Given that, if you want to accomplish your goal of having different views react to the user's finger crossing over them, and if you want to do it within the touch-handling mechanism provided by UIView, you should go with your first approach: have the parent view handle the touch. The parent can use -hitTest:withEvent: or -pointInside:withEvent: as it's tracking a touch to determine if the touch is in one of the subviews, and if so can send an appropriate message.

Passing touch events to appropriate sibling UIViews

I'm trying to handle touch events with touchesBegan in an overlay to a parent UIView but also allow the touch input to pass through to sibling UIViews underneath. I expected there would be some straight-forward way to process a touch event and then say "now send it to the next responder as if this one didn't exist", but all I can find is the nextResponder method which appears to be giving back the parent to my overlay view. That parent is then not really passing it onto the next sibling of that overlay view so I'm stuck uncertain how to do what seems like a simple task that is usually accomplished with a touch callback that gets a True or False return value to tell it whether to keep processing down the widget hierarchy.
Am I missing something obvious?
Late answer, but I think you would be better off overriding hitTest:withEvent: instead of touchesBegan. It seems to me that touchesBegan is a pretty "high-level" method that is there to just do a simple thing, so you cannot alter at that level if the event if propagated further. The right place to do that is hitTest:withEvent:.
Also have a look at this S.O. answer for more details about this point.
I understand the desired behavior you're looking for Joey - I haven't found something in the API that supports this automatic messaging-up-the-chain behavior with sibling views.
What I originally wrote below was with respect to just informing a parent UIView about a touch. This still applies, but I believe you need to take it a step further and have the parent UIView use the hit testing technique that Sergio described on each of it's subviews that are siblings to the overlay, and have the parent UIView manually invoke a "do something" method on each of it's subviews that pass the hit test. Each of those sibling views can return a BOOL value on whether to abort informing other siblings or continue the chain.
If you find yourself using this pattern a lot, consider adding a category method on UIView that encapsulates the hit testing and asking views to perform a selector.
My Original Answer
With a little bit of manual work, you can wire this together yourself. I've had to do this, and it worked for me, because I had an oft-repeated use case (an overlay view on a button), where it made sense to create some custom classes. If your situation is similar, one of these techniques will suffice.
Option 1:
If the overlay doesn't need to do anything but look pretty, have it opt out of touch handling completely with userInteractionEnabled = NO. This will make it so that the touch event goes to it's parent UIView (the one it is an overlay to).
Option 2:
Have the overlay absorb the touch event (as it would by default), and then invoke a method on the parent UIView indicating that a touch or certain gesture was recognized, and here's what it is.
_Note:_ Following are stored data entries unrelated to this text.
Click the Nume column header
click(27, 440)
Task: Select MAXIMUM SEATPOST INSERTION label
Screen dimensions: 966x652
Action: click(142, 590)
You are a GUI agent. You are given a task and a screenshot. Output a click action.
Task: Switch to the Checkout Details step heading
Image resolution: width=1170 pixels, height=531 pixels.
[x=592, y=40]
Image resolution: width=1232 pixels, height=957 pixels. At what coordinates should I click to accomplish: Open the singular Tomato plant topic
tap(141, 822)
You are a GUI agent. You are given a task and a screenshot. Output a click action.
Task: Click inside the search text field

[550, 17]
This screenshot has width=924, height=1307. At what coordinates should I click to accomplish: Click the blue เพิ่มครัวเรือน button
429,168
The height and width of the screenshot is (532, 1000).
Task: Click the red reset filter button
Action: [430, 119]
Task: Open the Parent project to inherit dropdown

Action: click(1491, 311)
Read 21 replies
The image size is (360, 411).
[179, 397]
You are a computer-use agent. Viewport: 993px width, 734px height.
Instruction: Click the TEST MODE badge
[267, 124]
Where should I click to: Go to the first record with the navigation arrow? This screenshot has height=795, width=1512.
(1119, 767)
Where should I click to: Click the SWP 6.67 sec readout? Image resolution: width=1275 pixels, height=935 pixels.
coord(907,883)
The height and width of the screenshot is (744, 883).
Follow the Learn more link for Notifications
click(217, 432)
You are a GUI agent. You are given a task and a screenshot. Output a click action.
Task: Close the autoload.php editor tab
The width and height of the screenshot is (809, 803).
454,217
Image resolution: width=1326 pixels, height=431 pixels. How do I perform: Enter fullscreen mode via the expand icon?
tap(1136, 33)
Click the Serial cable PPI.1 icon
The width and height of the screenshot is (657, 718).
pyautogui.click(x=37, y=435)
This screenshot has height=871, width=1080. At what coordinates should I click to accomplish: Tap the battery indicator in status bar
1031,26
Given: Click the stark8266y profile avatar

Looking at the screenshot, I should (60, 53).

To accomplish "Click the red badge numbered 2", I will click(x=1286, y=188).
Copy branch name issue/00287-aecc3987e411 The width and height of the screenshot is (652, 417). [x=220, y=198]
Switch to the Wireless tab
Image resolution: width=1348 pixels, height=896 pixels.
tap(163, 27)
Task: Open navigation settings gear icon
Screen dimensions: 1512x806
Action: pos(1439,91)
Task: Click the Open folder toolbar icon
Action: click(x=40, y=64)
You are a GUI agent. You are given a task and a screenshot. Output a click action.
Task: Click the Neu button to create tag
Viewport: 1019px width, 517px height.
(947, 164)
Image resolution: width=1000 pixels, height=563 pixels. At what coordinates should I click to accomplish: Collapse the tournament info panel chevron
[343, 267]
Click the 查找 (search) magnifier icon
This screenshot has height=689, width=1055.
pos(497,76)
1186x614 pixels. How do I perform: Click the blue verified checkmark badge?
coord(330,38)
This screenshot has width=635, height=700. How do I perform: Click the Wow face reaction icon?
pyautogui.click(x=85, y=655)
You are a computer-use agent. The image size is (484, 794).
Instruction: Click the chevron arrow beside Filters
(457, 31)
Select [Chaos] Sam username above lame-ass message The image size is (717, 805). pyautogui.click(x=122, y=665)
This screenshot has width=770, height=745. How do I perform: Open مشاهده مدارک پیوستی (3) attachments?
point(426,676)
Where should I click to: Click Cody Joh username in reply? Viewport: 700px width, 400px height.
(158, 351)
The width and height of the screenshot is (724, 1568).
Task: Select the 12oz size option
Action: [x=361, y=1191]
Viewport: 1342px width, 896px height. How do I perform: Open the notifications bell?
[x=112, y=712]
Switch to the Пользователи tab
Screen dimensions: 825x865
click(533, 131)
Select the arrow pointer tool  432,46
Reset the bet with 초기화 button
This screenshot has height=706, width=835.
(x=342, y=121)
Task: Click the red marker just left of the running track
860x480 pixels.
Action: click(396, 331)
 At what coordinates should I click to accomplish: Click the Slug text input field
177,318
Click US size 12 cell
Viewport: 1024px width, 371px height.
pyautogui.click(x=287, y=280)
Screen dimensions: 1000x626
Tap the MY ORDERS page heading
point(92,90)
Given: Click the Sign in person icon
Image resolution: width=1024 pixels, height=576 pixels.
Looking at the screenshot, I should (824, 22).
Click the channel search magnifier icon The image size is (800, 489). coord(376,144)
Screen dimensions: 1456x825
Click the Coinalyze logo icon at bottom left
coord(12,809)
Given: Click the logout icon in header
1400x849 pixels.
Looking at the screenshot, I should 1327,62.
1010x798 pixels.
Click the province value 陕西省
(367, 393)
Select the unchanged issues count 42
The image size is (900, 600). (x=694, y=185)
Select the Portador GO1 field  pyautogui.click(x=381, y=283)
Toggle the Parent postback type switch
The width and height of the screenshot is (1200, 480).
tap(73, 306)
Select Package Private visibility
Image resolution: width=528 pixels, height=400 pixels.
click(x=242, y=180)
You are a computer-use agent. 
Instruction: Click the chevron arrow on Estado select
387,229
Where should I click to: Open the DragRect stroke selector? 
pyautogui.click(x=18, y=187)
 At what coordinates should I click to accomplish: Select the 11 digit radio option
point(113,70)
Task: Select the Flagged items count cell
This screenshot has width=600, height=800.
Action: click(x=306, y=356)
This way, the UIView behind the overlay still gets to act on the touch recognition, even if someone else did the interception.
With Option 2, it's more a fit for simple UIControlEvent types, like UIControlEventTouchDown and UIControlEventTouchUpInside. In my case (a custom UIButton subclass with a custom overlay view on top of it), I'll wire touch down and touch up events on the button to two separate methods. These fire if a touch down or touch up inside event occurs on the button itself. But, they are also hooks I can invoke from the overlay view if I need to simulate that a button press occurred.
Depending on your needs, you could have a known protocol between the overlay and it's parent UIView or just have the overlay test the UIView informally, with a respondsToSelector: check before invoking performSelector: on it with the custom method you want called that would have fired automatically if the UIView wasn't covered by an overlay.